__Your instructions__: Reprint the whole of the data exactly.
═══ Data for this task
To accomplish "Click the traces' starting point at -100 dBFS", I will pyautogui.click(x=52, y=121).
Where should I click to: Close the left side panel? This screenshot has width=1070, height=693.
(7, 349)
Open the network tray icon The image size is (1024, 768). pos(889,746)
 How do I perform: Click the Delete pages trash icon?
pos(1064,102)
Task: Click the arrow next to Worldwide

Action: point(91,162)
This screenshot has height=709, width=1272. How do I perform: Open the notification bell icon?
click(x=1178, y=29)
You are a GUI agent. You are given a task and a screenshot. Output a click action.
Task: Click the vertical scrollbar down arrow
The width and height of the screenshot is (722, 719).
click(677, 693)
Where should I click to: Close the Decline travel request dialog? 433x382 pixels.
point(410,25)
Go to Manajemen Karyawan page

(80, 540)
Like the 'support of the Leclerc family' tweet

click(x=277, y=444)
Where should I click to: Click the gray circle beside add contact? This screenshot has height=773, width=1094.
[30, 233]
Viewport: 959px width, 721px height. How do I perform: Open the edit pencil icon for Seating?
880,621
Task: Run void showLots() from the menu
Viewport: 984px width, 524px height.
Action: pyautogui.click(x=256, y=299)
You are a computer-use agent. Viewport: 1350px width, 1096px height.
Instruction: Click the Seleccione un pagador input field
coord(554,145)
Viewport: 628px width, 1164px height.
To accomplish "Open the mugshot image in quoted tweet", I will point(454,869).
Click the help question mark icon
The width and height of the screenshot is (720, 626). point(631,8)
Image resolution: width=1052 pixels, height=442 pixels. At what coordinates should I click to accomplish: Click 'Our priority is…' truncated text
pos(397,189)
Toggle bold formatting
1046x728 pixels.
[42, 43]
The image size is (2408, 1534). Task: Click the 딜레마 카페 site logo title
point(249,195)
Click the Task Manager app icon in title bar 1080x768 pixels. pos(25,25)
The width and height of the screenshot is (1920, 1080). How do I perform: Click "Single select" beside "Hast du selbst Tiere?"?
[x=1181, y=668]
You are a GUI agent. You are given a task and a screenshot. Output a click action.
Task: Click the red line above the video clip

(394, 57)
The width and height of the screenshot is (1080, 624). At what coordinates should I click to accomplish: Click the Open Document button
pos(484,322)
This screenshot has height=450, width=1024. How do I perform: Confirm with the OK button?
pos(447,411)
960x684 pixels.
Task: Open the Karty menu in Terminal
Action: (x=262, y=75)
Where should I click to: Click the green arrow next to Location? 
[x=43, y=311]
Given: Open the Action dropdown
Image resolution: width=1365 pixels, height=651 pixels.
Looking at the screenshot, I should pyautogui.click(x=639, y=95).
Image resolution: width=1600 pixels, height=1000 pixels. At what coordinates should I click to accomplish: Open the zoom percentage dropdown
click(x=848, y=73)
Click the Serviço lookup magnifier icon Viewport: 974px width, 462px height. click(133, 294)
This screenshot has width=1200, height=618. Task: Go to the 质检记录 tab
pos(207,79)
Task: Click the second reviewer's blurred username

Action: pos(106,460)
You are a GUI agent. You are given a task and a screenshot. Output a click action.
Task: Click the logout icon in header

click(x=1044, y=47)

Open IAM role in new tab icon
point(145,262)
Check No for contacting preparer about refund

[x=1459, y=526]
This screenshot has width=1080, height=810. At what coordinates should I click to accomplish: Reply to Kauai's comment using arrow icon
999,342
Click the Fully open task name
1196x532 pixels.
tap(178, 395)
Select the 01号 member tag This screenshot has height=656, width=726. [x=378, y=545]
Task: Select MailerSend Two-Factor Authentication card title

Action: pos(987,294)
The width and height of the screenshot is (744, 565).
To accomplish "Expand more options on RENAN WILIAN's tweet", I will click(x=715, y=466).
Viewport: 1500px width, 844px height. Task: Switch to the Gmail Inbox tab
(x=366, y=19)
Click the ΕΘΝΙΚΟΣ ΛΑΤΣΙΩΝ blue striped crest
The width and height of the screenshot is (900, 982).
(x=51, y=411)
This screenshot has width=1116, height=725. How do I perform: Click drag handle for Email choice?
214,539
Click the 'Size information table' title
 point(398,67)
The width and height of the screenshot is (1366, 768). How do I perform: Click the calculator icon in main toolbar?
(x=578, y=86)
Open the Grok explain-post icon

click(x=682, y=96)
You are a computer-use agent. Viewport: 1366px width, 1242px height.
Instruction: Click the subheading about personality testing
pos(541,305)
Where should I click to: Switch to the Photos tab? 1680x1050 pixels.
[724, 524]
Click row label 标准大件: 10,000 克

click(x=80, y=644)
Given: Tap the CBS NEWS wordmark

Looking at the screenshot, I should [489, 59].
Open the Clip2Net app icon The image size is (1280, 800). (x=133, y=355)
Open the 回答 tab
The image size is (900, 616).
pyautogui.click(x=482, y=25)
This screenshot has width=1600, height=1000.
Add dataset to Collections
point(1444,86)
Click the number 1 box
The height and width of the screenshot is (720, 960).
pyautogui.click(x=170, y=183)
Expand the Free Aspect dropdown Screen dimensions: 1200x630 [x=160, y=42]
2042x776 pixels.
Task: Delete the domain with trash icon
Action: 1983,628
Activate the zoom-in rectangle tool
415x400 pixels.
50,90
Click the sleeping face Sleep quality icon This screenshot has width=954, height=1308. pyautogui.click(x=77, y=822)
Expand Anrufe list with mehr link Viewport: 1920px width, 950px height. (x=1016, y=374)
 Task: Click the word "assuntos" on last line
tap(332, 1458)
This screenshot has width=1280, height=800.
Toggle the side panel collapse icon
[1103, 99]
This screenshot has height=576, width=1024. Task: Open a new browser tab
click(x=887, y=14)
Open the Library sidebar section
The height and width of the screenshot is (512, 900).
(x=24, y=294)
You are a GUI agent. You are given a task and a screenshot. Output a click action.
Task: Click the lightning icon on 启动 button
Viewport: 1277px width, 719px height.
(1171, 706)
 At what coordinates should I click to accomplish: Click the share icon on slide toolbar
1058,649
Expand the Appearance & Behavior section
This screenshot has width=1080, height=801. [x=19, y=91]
══════
__Response to the task__:
To accomplish "Click the traces' starting point at -100 dBFS", I will pyautogui.click(x=52, y=121).
Where should I click to: Close the left side panel? This screenshot has width=1070, height=693.
(7, 349)
Open the network tray icon The image size is (1024, 768). pos(889,746)
 How do I perform: Click the Delete pages trash icon?
pos(1064,102)
Task: Click the arrow next to Worldwide

Action: point(91,162)
This screenshot has height=709, width=1272. How do I perform: Open the notification bell icon?
click(x=1178, y=29)
You are a GUI agent. You are given a task and a screenshot. Output a click action.
Task: Click the vertical scrollbar down arrow
The width and height of the screenshot is (722, 719).
click(677, 693)
Where should I click to: Close the Decline travel request dialog? 433x382 pixels.
point(410,25)
Go to Manajemen Karyawan page

(80, 540)
Like the 'support of the Leclerc family' tweet

click(x=277, y=444)
Where should I click to: Click the gray circle beside add contact? This screenshot has height=773, width=1094.
[30, 233]
Viewport: 959px width, 721px height. How do I perform: Open the edit pencil icon for Seating?
880,621
Task: Run void showLots() from the menu
Viewport: 984px width, 524px height.
Action: pyautogui.click(x=256, y=299)
You are a computer-use agent. Viewport: 1350px width, 1096px height.
Instruction: Click the Seleccione un pagador input field
coord(554,145)
Viewport: 628px width, 1164px height.
To accomplish "Open the mugshot image in quoted tweet", I will point(454,869).
Click the help question mark icon
The width and height of the screenshot is (720, 626). point(631,8)
Image resolution: width=1052 pixels, height=442 pixels. At what coordinates should I click to accomplish: Click 'Our priority is…' truncated text
pos(397,189)
Toggle bold formatting
1046x728 pixels.
[42, 43]
The image size is (2408, 1534). Task: Click the 딜레마 카페 site logo title
point(249,195)
Click the Task Manager app icon in title bar 1080x768 pixels. pos(25,25)
The width and height of the screenshot is (1920, 1080). How do I perform: Click "Single select" beside "Hast du selbst Tiere?"?
[x=1181, y=668]
You are a GUI agent. You are given a task and a screenshot. Output a click action.
Task: Click the red line above the video clip

(394, 57)
The width and height of the screenshot is (1080, 624). At what coordinates should I click to accomplish: Click the Open Document button
pos(484,322)
This screenshot has height=450, width=1024. How do I perform: Confirm with the OK button?
pos(447,411)
960x684 pixels.
Task: Open the Karty menu in Terminal
Action: (x=262, y=75)
Where should I click to: Click the green arrow next to Location? 
[x=43, y=311]
Given: Open the Action dropdown
Image resolution: width=1365 pixels, height=651 pixels.
Looking at the screenshot, I should pyautogui.click(x=639, y=95).
Image resolution: width=1600 pixels, height=1000 pixels. At what coordinates should I click to accomplish: Open the zoom percentage dropdown
click(x=848, y=73)
Click the Serviço lookup magnifier icon Viewport: 974px width, 462px height. click(133, 294)
This screenshot has width=1200, height=618. Task: Go to the 质检记录 tab
pos(207,79)
Task: Click the second reviewer's blurred username

Action: pos(106,460)
You are a GUI agent. You are given a task and a screenshot. Output a click action.
Task: Click the logout icon in header

click(x=1044, y=47)

Open IAM role in new tab icon
point(145,262)
Check No for contacting preparer about refund

[x=1459, y=526]
This screenshot has width=1080, height=810. At what coordinates should I click to accomplish: Reply to Kauai's comment using arrow icon
999,342
Click the Fully open task name
1196x532 pixels.
tap(178, 395)
Select the 01号 member tag This screenshot has height=656, width=726. [x=378, y=545]
Task: Select MailerSend Two-Factor Authentication card title

Action: pos(987,294)
The width and height of the screenshot is (744, 565).
To accomplish "Expand more options on RENAN WILIAN's tweet", I will click(x=715, y=466).
Viewport: 1500px width, 844px height. Task: Switch to the Gmail Inbox tab
(x=366, y=19)
Click the ΕΘΝΙΚΟΣ ΛΑΤΣΙΩΝ blue striped crest
The width and height of the screenshot is (900, 982).
(x=51, y=411)
This screenshot has width=1116, height=725. How do I perform: Click drag handle for Email choice?
214,539
Click the 'Size information table' title
 point(398,67)
The width and height of the screenshot is (1366, 768). How do I perform: Click the calculator icon in main toolbar?
(x=578, y=86)
Open the Grok explain-post icon

click(x=682, y=96)
You are a computer-use agent. Viewport: 1366px width, 1242px height.
Instruction: Click the subheading about personality testing
pos(541,305)
Where should I click to: Switch to the Photos tab? 1680x1050 pixels.
[724, 524]
Click row label 标准大件: 10,000 克

click(x=80, y=644)
Given: Tap the CBS NEWS wordmark

Looking at the screenshot, I should [489, 59].
Open the Clip2Net app icon The image size is (1280, 800). (x=133, y=355)
Open the 回答 tab
The image size is (900, 616).
pyautogui.click(x=482, y=25)
This screenshot has width=1600, height=1000.
Add dataset to Collections
point(1444,86)
Click the number 1 box
The height and width of the screenshot is (720, 960).
pyautogui.click(x=170, y=183)
Expand the Free Aspect dropdown Screen dimensions: 1200x630 [x=160, y=42]
2042x776 pixels.
Task: Delete the domain with trash icon
Action: 1983,628
Activate the zoom-in rectangle tool
415x400 pixels.
50,90
Click the sleeping face Sleep quality icon This screenshot has width=954, height=1308. pyautogui.click(x=77, y=822)
Expand Anrufe list with mehr link Viewport: 1920px width, 950px height. (x=1016, y=374)
 Task: Click the word "assuntos" on last line
tap(332, 1458)
This screenshot has width=1280, height=800.
Toggle the side panel collapse icon
[1103, 99]
This screenshot has height=576, width=1024. Task: Open a new browser tab
click(x=887, y=14)
Open the Library sidebar section
The height and width of the screenshot is (512, 900).
(x=24, y=294)
You are a GUI agent. You are given a task and a screenshot. Output a click action.
Task: Click the lightning icon on 启动 button
Viewport: 1277px width, 719px height.
(1171, 706)
 At what coordinates should I click to accomplish: Click the share icon on slide toolbar
1058,649
Expand the Appearance & Behavior section
This screenshot has width=1080, height=801. [x=19, y=91]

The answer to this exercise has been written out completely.